Chapter 9 - Retouching Portraits
Just like chapter 8, much of this was old news for me. However, it was really cool to see how Scott does some of the things I know how to do (but rarely am patient enough to actually apply to my own images) to get some great results. It's a good chapter, but this is my favorite domain in photography so I've done a lot of research in this area already so there were no magic revelations.
Chapter 10 - Special Effects for Photographers
Some will love this, others will think this is a little heavy on the cheese. However, the neutral density section is something you should already know how to do, so if you don't then this will be very helpful.
Chapter 11 - Sharpening Techniques
Scott does a lot to demystify the stupidly named unsharp filter and gives you lots of great info (and fortunately exact numbers) to help you solve a wide variety of sharpening issues. Scott is a master of sharpening, so there's some really great stuff here that justifies keeping this book within arms reach at all times when you are doing digital post processing.

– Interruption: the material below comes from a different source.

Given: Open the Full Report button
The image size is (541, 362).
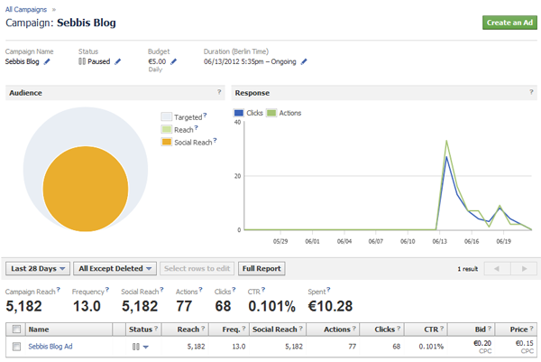Looking at the screenshot, I should (x=262, y=268).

Chapter 12 - How to Show Your Work
Some of this is lame, but I enjoyed it none-the-less. The fine art poster section is a great place to start for those of you (who like me) are idea challenged for ways to present your photos to make them look both great AND professional.

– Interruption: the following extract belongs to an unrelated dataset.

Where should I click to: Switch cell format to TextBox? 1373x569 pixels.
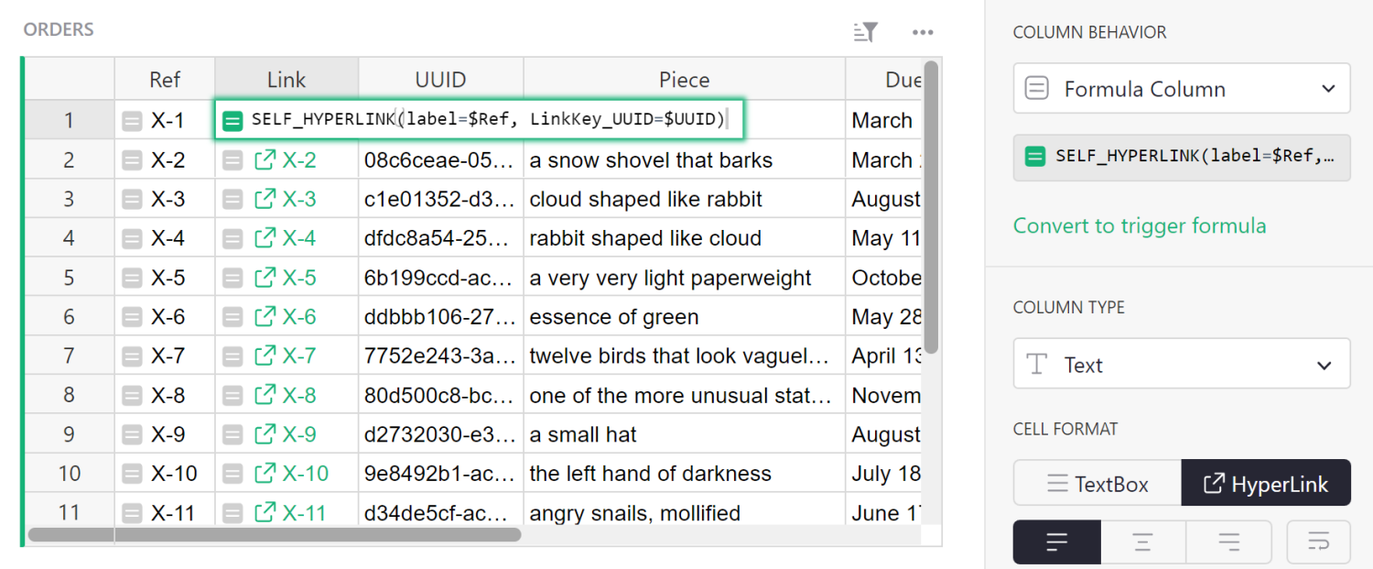[1097, 484]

Chapter 13 - Scott's Step by Step Workflow
I had high hopes for this one, but was greatly disappointed. What you really get here is an example of how Scott takes a fairly boring shot from Bridge and makes some minor modifications to it. Scott Kelby's 7 Point System for Photoshop CS3 does a MUCH better job of really helping you to understand his workflow a little better, and help you improve yours at the same time.
I had over 20 pages flagged in this book as being important for future reference, and since I've worked on a few batches of photos after reading this book I found myself going back to this book to recall how to deal with certain problems. It's a good book, and an excellent resource for sure. However, it is more of a recipe book that you'll use as a reference, but I don't think it is the right book for the average Joe to learn how to see the "big picture" on how to make your photos look their best.
Skill Level: Beginner to Advanced
Value: Good (Expensive, but lots of good stuff here)
Recommendation: Recommended, but if you can't afford this and Scott Kelby's 7 Point System for Photoshop CS3 then I'd say your best best for learning is to go for 7 Point System. If you are a very advanced Photoshop user, then you'll probably find some good nuggets in this book that make it more worthwhile than the 7 Point System.